START Given information
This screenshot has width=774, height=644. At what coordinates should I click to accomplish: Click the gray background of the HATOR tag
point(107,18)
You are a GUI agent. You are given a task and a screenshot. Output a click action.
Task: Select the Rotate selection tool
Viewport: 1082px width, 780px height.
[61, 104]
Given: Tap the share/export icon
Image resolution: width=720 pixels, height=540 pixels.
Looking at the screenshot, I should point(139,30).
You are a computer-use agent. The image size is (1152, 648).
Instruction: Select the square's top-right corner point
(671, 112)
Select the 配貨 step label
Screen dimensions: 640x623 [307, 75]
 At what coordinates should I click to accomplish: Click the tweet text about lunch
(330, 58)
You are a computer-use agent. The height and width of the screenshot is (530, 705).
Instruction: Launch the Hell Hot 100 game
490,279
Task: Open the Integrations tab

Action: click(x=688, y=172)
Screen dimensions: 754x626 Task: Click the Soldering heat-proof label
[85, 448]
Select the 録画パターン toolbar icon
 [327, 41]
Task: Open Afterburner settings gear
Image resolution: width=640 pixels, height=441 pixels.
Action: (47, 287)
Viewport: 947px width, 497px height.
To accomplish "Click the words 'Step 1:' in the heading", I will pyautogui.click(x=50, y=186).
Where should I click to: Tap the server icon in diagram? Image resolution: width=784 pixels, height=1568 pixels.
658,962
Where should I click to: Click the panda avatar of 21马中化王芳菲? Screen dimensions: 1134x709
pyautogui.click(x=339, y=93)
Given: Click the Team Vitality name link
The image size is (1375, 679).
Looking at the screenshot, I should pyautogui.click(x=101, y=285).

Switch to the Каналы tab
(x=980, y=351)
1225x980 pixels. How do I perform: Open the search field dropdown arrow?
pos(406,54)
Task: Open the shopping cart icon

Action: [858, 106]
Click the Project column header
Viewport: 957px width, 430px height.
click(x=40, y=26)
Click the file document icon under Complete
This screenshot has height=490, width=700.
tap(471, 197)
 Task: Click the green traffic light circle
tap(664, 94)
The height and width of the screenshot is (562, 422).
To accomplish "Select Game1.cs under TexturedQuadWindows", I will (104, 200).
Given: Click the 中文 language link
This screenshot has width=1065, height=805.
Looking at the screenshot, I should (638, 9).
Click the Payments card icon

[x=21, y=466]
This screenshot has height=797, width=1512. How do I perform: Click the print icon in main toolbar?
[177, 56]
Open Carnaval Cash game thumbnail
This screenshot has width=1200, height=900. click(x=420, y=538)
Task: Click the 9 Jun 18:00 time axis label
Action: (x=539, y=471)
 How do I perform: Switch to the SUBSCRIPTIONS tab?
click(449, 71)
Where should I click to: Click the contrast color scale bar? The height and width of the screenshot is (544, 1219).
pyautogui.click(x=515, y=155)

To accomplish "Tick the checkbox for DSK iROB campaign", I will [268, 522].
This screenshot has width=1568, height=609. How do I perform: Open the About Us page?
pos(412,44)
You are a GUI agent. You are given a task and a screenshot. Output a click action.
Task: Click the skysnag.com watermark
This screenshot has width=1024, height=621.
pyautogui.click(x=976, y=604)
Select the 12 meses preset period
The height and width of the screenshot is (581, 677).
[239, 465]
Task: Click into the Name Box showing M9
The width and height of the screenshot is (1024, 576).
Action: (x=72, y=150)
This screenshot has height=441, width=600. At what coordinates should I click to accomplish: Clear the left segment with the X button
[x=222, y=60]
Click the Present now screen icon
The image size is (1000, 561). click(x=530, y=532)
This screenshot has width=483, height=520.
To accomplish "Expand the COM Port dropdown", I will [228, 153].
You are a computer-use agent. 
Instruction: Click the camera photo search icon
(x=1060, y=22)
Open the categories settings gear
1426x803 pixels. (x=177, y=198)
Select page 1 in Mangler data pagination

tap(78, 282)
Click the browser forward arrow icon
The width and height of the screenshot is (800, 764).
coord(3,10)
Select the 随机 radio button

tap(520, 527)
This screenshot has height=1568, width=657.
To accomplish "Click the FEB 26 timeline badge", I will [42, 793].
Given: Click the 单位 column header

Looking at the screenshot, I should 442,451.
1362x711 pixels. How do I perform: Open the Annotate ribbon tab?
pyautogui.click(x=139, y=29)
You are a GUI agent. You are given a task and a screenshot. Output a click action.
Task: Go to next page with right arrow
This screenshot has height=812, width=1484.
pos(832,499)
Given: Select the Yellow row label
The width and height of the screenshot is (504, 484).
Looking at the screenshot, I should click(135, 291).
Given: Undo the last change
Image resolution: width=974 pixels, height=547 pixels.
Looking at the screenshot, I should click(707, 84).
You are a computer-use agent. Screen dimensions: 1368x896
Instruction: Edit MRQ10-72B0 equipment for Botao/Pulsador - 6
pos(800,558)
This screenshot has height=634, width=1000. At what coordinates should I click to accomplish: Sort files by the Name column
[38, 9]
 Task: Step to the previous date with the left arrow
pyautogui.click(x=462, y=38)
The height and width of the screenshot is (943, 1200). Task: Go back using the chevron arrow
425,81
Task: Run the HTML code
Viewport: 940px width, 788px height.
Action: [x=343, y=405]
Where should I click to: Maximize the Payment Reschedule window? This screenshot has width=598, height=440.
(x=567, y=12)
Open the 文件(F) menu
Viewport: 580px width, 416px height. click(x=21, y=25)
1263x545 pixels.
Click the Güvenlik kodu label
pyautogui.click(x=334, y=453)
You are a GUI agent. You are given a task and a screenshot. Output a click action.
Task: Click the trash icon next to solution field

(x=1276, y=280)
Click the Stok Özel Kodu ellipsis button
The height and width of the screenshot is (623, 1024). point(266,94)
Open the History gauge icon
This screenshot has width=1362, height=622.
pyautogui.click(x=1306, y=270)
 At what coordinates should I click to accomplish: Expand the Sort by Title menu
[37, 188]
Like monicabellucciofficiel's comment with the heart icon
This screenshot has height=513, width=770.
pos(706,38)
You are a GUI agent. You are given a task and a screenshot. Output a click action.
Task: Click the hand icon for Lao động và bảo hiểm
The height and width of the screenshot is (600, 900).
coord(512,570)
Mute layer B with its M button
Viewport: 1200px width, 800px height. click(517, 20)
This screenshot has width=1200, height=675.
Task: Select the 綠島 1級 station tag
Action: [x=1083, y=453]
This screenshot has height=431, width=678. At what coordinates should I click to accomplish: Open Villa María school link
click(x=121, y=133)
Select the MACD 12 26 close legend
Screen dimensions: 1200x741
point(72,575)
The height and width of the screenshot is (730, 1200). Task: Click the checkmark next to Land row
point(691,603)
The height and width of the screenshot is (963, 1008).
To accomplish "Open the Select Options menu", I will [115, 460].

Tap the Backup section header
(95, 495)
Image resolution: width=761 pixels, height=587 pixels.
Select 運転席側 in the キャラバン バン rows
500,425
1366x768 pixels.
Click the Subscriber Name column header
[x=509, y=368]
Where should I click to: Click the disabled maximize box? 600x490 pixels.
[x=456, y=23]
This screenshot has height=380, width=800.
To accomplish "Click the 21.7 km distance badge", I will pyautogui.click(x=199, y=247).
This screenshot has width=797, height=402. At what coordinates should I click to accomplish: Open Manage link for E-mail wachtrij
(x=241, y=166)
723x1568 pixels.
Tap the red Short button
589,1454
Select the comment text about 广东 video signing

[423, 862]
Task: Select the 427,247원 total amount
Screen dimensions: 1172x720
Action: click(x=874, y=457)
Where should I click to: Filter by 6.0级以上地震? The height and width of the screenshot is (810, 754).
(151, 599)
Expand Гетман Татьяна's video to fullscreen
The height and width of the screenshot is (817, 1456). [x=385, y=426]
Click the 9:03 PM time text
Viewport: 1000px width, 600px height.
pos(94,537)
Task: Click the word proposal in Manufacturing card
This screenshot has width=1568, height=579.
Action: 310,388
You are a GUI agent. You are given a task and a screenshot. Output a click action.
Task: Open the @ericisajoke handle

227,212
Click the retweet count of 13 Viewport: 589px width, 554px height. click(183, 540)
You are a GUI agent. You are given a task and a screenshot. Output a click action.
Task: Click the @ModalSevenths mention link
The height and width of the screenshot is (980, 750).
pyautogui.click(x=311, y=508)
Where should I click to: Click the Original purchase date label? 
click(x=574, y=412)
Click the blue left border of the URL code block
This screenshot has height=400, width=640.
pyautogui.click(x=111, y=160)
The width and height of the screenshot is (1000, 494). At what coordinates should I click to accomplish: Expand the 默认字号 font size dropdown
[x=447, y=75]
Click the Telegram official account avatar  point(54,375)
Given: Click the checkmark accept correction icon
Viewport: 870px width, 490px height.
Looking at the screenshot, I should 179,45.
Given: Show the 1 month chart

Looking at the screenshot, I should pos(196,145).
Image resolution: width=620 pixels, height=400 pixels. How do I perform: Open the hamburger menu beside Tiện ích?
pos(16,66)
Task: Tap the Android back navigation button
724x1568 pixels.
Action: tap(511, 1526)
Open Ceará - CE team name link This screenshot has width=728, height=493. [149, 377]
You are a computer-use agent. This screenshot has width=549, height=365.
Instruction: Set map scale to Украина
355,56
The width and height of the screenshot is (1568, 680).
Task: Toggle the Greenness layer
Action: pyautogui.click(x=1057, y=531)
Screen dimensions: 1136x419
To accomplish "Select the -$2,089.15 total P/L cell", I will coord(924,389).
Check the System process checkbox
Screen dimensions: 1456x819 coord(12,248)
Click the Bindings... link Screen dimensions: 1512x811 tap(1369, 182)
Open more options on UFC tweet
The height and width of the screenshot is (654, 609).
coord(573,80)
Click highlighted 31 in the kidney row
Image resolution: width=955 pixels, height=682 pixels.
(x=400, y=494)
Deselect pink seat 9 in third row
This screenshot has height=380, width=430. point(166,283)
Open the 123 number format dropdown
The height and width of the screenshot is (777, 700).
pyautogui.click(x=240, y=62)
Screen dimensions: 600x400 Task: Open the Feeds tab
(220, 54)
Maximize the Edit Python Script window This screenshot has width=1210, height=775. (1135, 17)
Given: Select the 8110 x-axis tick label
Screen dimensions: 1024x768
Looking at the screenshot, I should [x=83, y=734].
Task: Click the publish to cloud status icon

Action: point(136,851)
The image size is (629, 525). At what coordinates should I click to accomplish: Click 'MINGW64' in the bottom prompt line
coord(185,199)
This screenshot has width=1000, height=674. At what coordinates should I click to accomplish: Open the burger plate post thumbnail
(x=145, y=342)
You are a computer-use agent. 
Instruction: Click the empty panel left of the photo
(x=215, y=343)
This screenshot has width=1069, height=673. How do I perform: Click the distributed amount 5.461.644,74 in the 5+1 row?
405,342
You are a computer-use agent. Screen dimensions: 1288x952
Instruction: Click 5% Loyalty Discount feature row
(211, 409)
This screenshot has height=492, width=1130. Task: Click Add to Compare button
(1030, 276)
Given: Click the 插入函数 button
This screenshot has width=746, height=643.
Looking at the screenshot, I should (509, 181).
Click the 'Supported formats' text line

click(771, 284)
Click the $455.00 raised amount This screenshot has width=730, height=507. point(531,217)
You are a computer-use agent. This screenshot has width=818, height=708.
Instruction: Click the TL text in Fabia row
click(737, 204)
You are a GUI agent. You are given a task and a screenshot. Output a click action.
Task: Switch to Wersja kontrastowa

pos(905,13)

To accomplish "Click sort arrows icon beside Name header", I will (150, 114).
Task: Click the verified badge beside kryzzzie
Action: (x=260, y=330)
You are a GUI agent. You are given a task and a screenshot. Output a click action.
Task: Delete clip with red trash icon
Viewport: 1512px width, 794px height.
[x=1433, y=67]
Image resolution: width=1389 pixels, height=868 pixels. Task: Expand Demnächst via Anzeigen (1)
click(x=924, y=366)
END Given information
Goal of the exercise —
Starting at the first line of the records above, please copy each line exactly until you reach the line containing "Viewport: 947px width, 497px height.". Include that line and stop there.

Answer area —
This screenshot has width=774, height=644. At what coordinates should I click to accomplish: Click the gray background of the HATOR tag
point(107,18)
You are a GUI agent. You are given a task and a screenshot. Output a click action.
Task: Select the Rotate selection tool
Viewport: 1082px width, 780px height.
[61, 104]
Given: Tap the share/export icon
Image resolution: width=720 pixels, height=540 pixels.
Looking at the screenshot, I should point(139,30).
You are a computer-use agent. The image size is (1152, 648).
Instruction: Select the square's top-right corner point
(671, 112)
Select the 配貨 step label
Screen dimensions: 640x623 [307, 75]
 At what coordinates should I click to accomplish: Click the tweet text about lunch
(330, 58)
You are a computer-use agent. The height and width of the screenshot is (530, 705).
Instruction: Launch the Hell Hot 100 game
490,279
Task: Open the Integrations tab

Action: click(x=688, y=172)
Screen dimensions: 754x626 Task: Click the Soldering heat-proof label
[85, 448]
Select the 録画パターン toolbar icon
 [327, 41]
Task: Open Afterburner settings gear
Image resolution: width=640 pixels, height=441 pixels.
Action: (47, 287)
Viewport: 947px width, 497px height.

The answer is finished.